Strange Adventure (1982)   9 comments

Robert S. French is another one of the teenaged computer experts (like Stepka with Castle Fantasy, and Goodman with Building of Death) that wrote one adventure game amidst their tech-savvy early life and went on to prominence in a field other than games. In Mr. French’s case he has his name on 18 different patents related to parallel computing and now works at SETI in astronomy research. His most recent paper he lists as Orbits and Resonances of the Regular Moons of Neptune.

From Robert’s own web page he lists this period — prior to starting a Bachelor’s in Computer Science at MIT — as working at Various Companies from Louisville, Kentucky.

Implemented accounting and inventory software for several companies. Managed a small programming department at a mail-order company. Developed a new BASIC interpreter that was sold with the ChromaTRS color graphics board for the TRS-80. Developed dozens of utilities and games for the TRS-80 that were sold commercially. Developed some of the first shareware for the Amiga, including a well-regarded Mandelbrot set exploration system. Tutored students in programming concepts.

There were a number of “color conversions” for the basic black-and-white TRS-80, including one from a company in Canada sold in 1979, although the most prominent was ChromaTRS, which started being sold for Model I and Model III computers in 1982.

French’s contribution was writing CHROMA BASIC. From the manual:

CHROMA BASIC is a new program for use with a CHROMAtrs (T.M.} COLOR ADD-ON. Included in the CHROMA BASIC program are many, easy-to-use, graphics commands that can either be written into any Basic program or used independently.

His heavy familiarity with machine code interfaces explains a bit of technical oddity to today’s game, Strange Adventure, rather optimistically entitled Adventure #1 (there was no Adventure #2). In order to run it you need to first run an assembly language file which stays in memory (and seems to handle some parser aspects) before loading a BASIC file to run the game. You also need to crank the memory to 64560 when prompted for “Memory Size”. (I needed help from the trs80gp Discord group to puzzle this out, and George Phillips — one of the trs80gp co-authors — worked out the issue. Thanks!)

Regarding the “American Software Co.” label, Mr. French sold some other software by this name, mainly arcade clones.

It is, as the instructions say, another treasure hunt with asterisks around the names of treasures. This time there’s more than one, and the first one is in the very first room of the game.

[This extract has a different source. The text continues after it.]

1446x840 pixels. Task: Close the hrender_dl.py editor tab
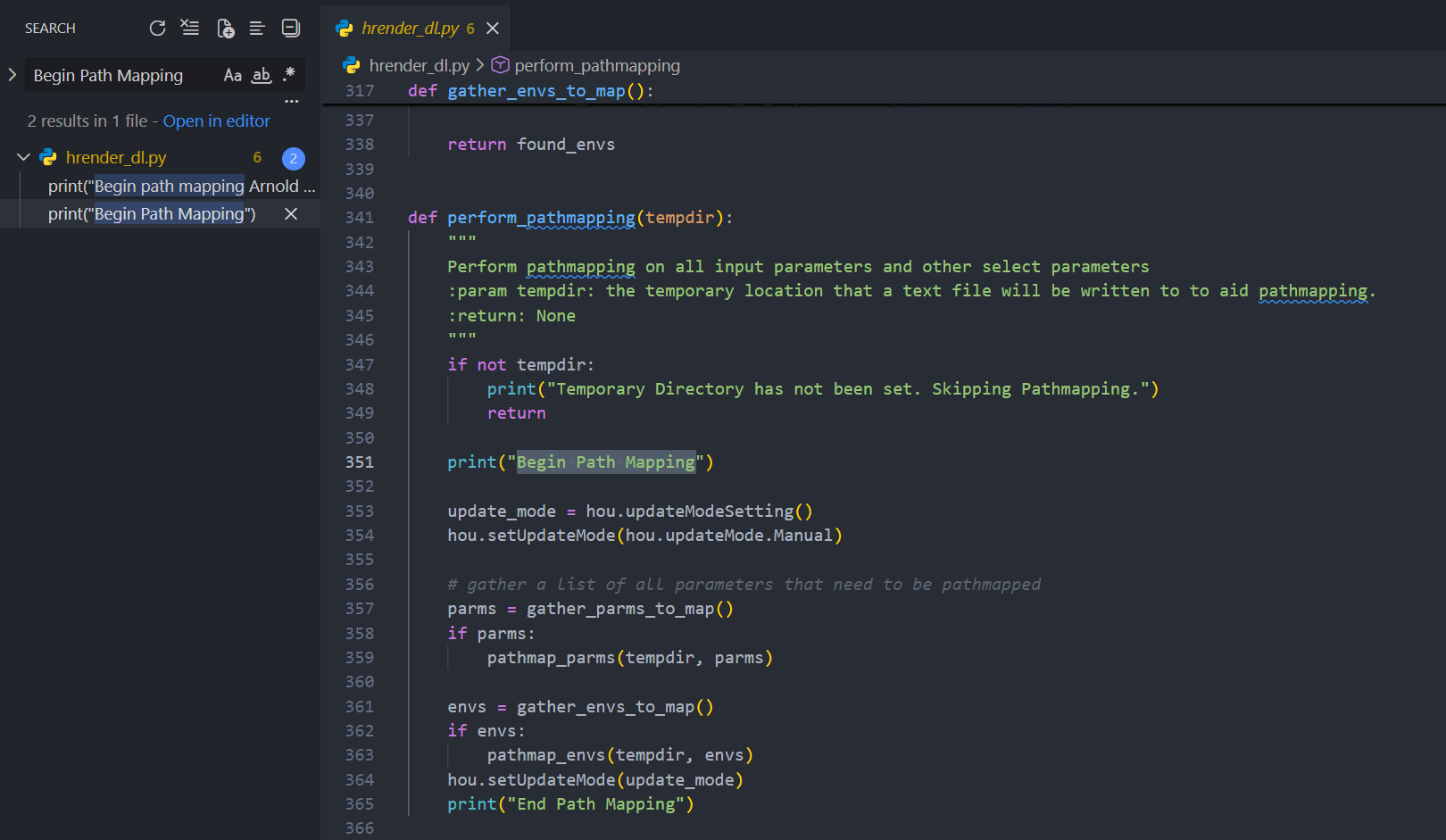[493, 29]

Typing GET JEWEL has the game respond I DON’T SEE IT HERE which isn’t a great first impression. You’re supposed to GET SICKLE and then CHOP TREE.

THE JEWEL HAS FALLEN OUT OF THE TREE.

And that’s the only treasure I’ve seen so far. I’m stuck pretty early, in one case almost surely on a parser issue, with other puzzles I’m not sure. Here’s the lay of the land so far, zoomed out:

There’s a “jungle path” that passes through, marked in green; you start on the far east and there are “branches” along the way.

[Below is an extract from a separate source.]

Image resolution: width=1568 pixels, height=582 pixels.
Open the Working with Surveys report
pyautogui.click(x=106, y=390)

The first branch has a crowbar and a sponge out in the open, and a cryptic note.

This area also has some quicksand that doesn’t kill you right away, so it might be a puzzle, or it might just be a time-wasting trap.

I haven’t fully caught the vibe yet which option (ignore, or it is a puzzle) I should expect.

The next area has traffic you can kill yourself on…

…and then there’s a dead end. You can drop down a hole to find a rope (and no verb I’ve tried lets me use the rope to get back) and a magic word on a wall.

I have yet to try this in every single room, but I worry the game might be coded so you have to see the word before it works.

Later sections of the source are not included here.